İngiliz Belgelerinde Mustafa Kemal ve Milli Mücadele: 100 Yıl Öncesine Bir Bakış!
1919: Kartların Yeniden Dağıtıldığı Yıl
Mustafa Kemal ve Milli Mücadele‘nin İngiliz devlet belgelerine girmesi, 1919 yılının ikinci yarısında başlıyor. İlk değerlendirmelerde, bu hareketin İngiltere karşıtı bir potansiyel taşıdığı ve silahlı ayaklanmaya dönüşebileceği belirtiliyor.
1919 yılı, hem Türkiye hem de dünya için yeni bir dönemin başlangıcıydı. I. Dünya Savaşı sona ermiş, Osmanlı İmparatorluğu yenilgiyi kabul etmişti. Dünya güç dengeleri değişiyordu ve yeni bir düzen kuruluyordu.

________________________________________

▸ Verilen Görev A:
İngiliz belgelerinde Milli Mücadele konulu metne göre şu soruları yanıtlayın:
(i) Mustafa Kemal ve Milli Mücadele İngiliz devlet belgelerine hangi dönemde girmeye başlıyor?
(ii) İlk değerlendirmelere göre bu hareket neye dönüşebilir?
(iii) 1919 yılında hangi savaş sona ermişti?
▸ Verilen Görev B: İngiliz belgelerinde Milli Mücadele konulu metinde "İngiliz Belgelerinde Mustafa" sözlerinden "bir düzen kuruluyordu." sözlerine kadar her şeyi hiç değiştirmeden yeniden yazın.
▸ Verilen Görev C: Lütfen İngiliz belgelerinde Milli Mücadele konulu metni kaldığı yerden sürdürün.
Materyalin bu çalışmada hiçbir rolü yoktur.

▸ Sağlanan Veriler:

________________________________________

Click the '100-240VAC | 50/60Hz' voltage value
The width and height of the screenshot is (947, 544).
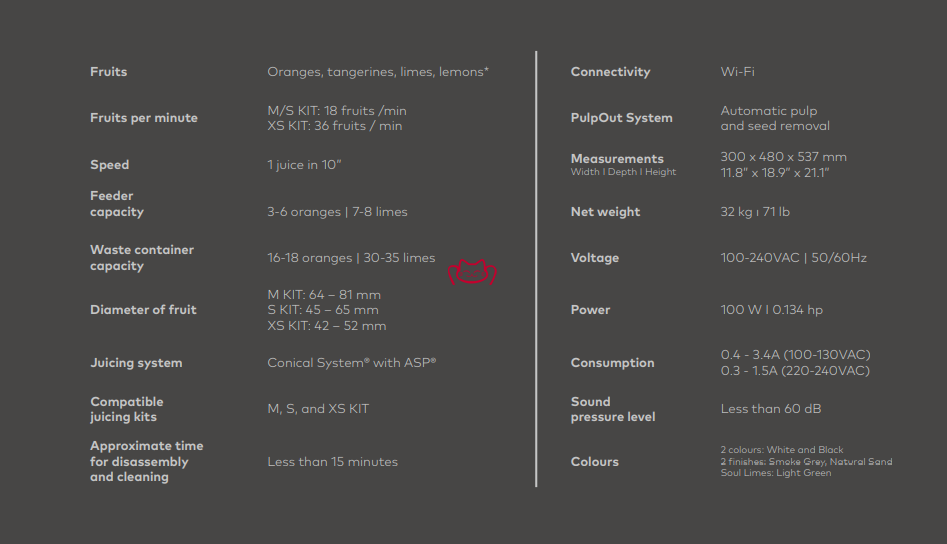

________________________________________

▸ Yazılı Yanıt A:
(i) 1919 yılının ikinci yarısında.
(ii) Silahlı ayaklanmaya.
(iii) I. Dünya Savaşı.

▸ Yazılı Yanıt B:
İngiliz Belgelerinde Mustafa Kemal ve Milli Mücadele: 100 Yıl Öncesine Bir Bakış!
1919: Kartların Yeniden Dağıtıldığı Yıl
Mustafa Kemal ve Milli Mücadele‘nin İngiliz devlet belgelerine girmesi, 1919 yılının ikinci yarısında başlıyor. İlk değerlendirmelerde, bu hareketin İngiltere karşıtı bir potansiyel taşıdığı ve silahlı ayaklanmaya dönüşebileceği belirtiliyor.
1919 yılı, hem Türkiye hem de dünya için yeni bir dönemin başlangıcıydı. I. Dünya Savaşı sona ermiş, Osmanlı İmparatorluğu yenilgiyi kabul etmişti. Dünya güç dengeleri değişiyordu ve yeni bir düzen kuruluyordu.

▸ Yazılı Yanıt C:
Mondros Mütarekesi ve Osmanlı’nın Yenilgisi
30 Ekim 1918’de imzalanan Mondros Mütarekesi, Osmanlı İmparatorluğu’nun I. Dünya Savaşı’ndan yenilgiyle çıktığını resmi olarak ilan ediyordu. Ateşkesin ardından başkent İstanbul başta olmak üzere ülke genelinde büyük bir kaos baş gösterdi. Ordu dağıtılmış, silahlara el konulmuştu.
İngiltere ve Fransa’nın Osmanlı’yı Paylaşma Planları
Savaşın galipleri olan İngiltere ve Fransa, Osmanlı İmparatorluğu’nun topraklarını kendi aralarında paylaşmayı planlıyordu. Ancak Fransa, bir an önce barış yapıp “Türkiye meselesini” kapatmak istiyordu. Sömürgelerindeki Müslümanlarla sorun yaşamaktan çekinen Fransa, İstanbul ve Türkiye’deki Müslümanların barış ve istikrar içinde olmasını arzuluyordu.
Üç Farklı Bakış Açısı: İngiltere’nin Türkiye Politikası
İngiltere’nin Türkiye politikası ise daha karmaşıktı. Üç farklı bakış açısı öne çıkıyordu:
- Başbakan Lloyd George: Türkleri sevmeyen ve bir an önce “Türk meselesinin” çözülmesini isteyen Lloyd George, Osmanlı İmparatorluğu’nun bir an önce paylaştırılıp yok edilmesi gerektiğini düşünüyordu.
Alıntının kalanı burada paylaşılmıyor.